Changes in the Vagina and Urinary Tract
As estrogen levels decline, the walls of the vagina may become thin and dry. These changes make the vagina more susceptible to infections and could cause discomfort during sexual intercourse. Dryness and irritation may also occur in the urethra, the tube that carries urine from the bladder. Some women may need to urinate more frequently, or may experience mild stress incontinence (involuntary urination when they laugh or cough.) Bladder infections are more likely after menopause.
Changes in the menstrual cycle include bleeding that lasts longer or shorter than it has in the past, flow that is lighter or heavier and even mid-cycle spotting. Endometrial Cryoablation is a treatment offered by The Veranda for dysfunctional bleeding.
Your skin, like your vaginal walls and urethra, may become dry and more easily irritated as estrogen levels decrease.
Menopause need not affect a woman’s enjoyment or level of sexual activity.

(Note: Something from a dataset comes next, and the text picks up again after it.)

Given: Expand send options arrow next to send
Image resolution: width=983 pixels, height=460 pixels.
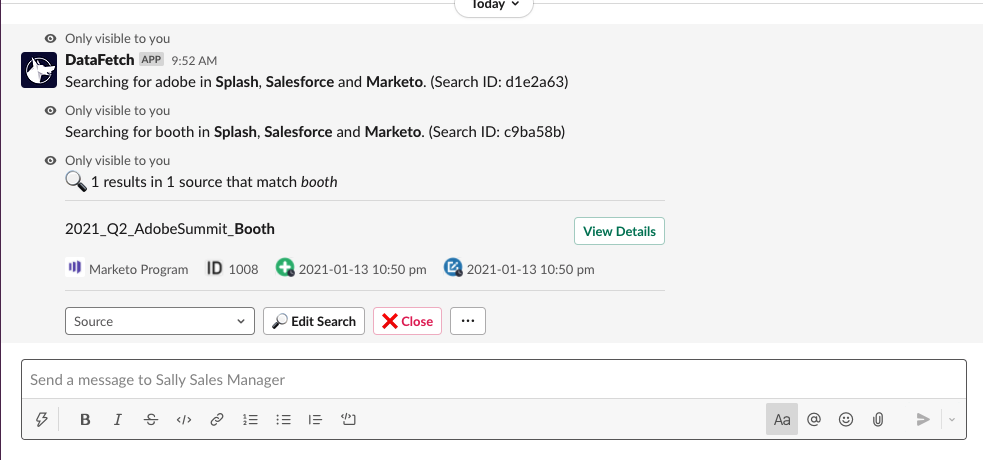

Some women may experience vaginal dryness, which can be easily remedied by the use of over-the-counter products. For others, lowered hormone levels may reduce interest in having sexual relations. Yet most women find that be having regular sex during and after menopause, their vaginas retain elasticity and their ability to have orgasms is undiminished. Often couples find sexual relations become more enjoyable at this stage of life because they are more experienced, have more privacy and time and know how to please each other.
Bones are in a constant state of transformation as the body grows new bone and rids itself of old bone. Over time, a woman’s body ceases to produce enough new bone to replace bone that is lost. A small amount of bone loss after age 35 is normal. But when too much bone is lost, osteoporosis occurs, resulting in the increased risk of broken bones. Most likely to be affected are the bones of the hip, wrist and spine.
Most women going through menopause are also experiencing a number of significant life changes. Such changes can include caring for ill parents, job dissatisfaction, relationship stress, change in financial status and having children leave home. Any one or a combination of such stressful events, especially if coupled with a change in hormone levels, can affect a woman’s mental well-being.